Leon Reporter, Leon, Iowa
Thursday, March l7, l904
ROBERT EMMETT DYE, one of the oldest residents of Decatur County, died at his home in south Leon Sunday night, at the advanced age of 76 years and 3 months of age.
The funeral services were held from the Baptist Church, Tuesday afternoon at 2 o'clock, conducted by Rev. F. Edwards, Pastor of the Osceola Baptist Church, the interment being in the Leon Cemetery. Obituary next week.
Leon Reporter, Leon, Iowa
Thursday, March 24, l904
The subject of this sketch was born in Monroe Co., Ohio, December l3, l827, and spent his childhood and early years of manhood in that section of the country, with the exception of some two or three years in which he experienced the hardships of life on a flatboat as it carried freight to New Orleans. Being gifted with more than ordinary intellectual ability it is not surprising that this was only a means to a higher end and that it became the stepping stone to a college education at Granville, Ohio. Being thus fitted for a career of great usefulness, his ambition led him into lines of educational work, in all of which he made distinct and long-remembered impressions. His ability was somewhat versatile and among the cherished things in the home was a yellow package of original essays and poetry which reluctantly yielded up their treasures at the demand of members of the family. He early identified himself with the Baptist Church and to the end of his life was warmly devoted to the interests of the same and active in its various lines of work. The work of the Sunday School always appealed to him with peculiar force and he was ever a capable, loyal and devoted teacher. The one great longing of his life was that those he loved in his own family and friends might have acceptance with Christ and live a life of spiritual devotion. One had only to speak a few words to him to realize that his was indeed a superior mind and one of unusual ambition considering the sometimes discouraging environments that had a tendency to limit his usefulness and prevent the fruition of his hopes.

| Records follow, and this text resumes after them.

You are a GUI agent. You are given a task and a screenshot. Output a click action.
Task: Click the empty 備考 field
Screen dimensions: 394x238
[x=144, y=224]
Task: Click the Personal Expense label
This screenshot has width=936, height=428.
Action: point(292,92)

At the age of twenty-three he was married to MISS ELIZABETH TRIPPETT at Long Reach, West Virginia in l85l, and in l856 with a family consisting of wife and two daughters, made the journey by boat as far as practicable and came to Decatur County, Iowa, settling at once on the farm which was the home until about five years ago when he removed to Leon to spend his declining years amidst advantages which are not connected with rural life. During the forty years spent on the same farm and in the same community he became a part of every plan which had an upward tendency actively interested in schools, Sabbath schools, singing schools, politics, temperance and good citizenship. Cheerfulness was a characteristic of his life and genial good humor marked his intercourse with those whom he knew and for whom he had friendship. It would be impossible to find perfect poise always in a life of such decided traits of character, but I think his motives were of a high order and when unbiased in his views on questions upon which he felt deeply seldom could one be found who measured up more fully to a high and noble manhood.

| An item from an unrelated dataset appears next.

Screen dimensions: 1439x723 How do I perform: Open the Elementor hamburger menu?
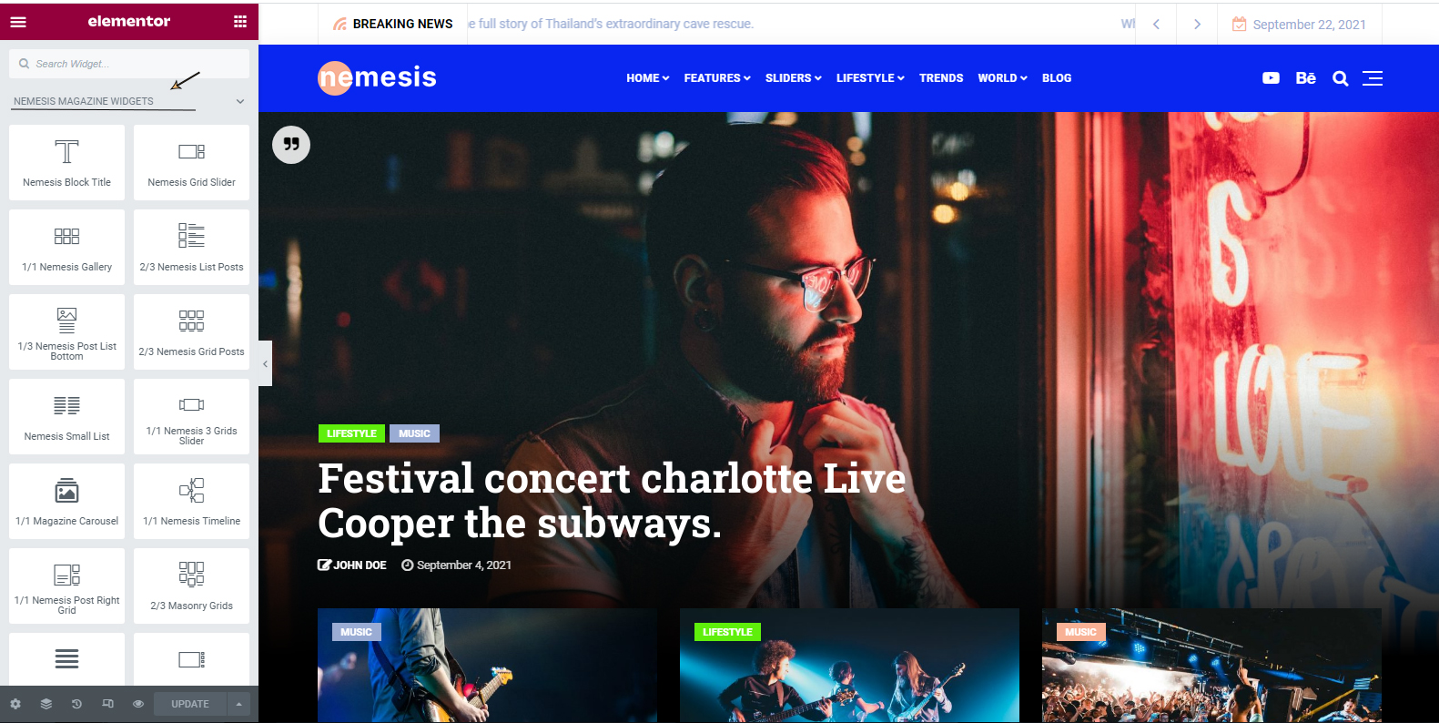(x=18, y=22)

His spirit was always young despite the seventy-six birthdays that came to him and he kept in close touch with all the great forward movements of the age, always being able to discuss with marked intelligence all questions that were deemed to be of vital importance. His love of young people and of children was marked and he loved to mingle with them, entering into their joys with exceeding appreciation. His grandchildren were universally fond of him and his companionship and he reciprocated with a deep and abiding affection which he did not hesitate to freely express. His physical vigor was extra-ordinary considering the hardships of building up a home in a new country and at the age of seventy-four he took a claim in South Dakota in a community where his children lived and met the requirements necessary to come into full ownership of his quarter section of land. This meant many journeys between his home and that State but his courage and interest and his physical vigor made it possible for him to carry it through to completion. His letters up to two months previous to his departure were written in plain, clear, beautiful penmanship and breathes a spirit of youth and affection that made them a veritable benediction to the recipients.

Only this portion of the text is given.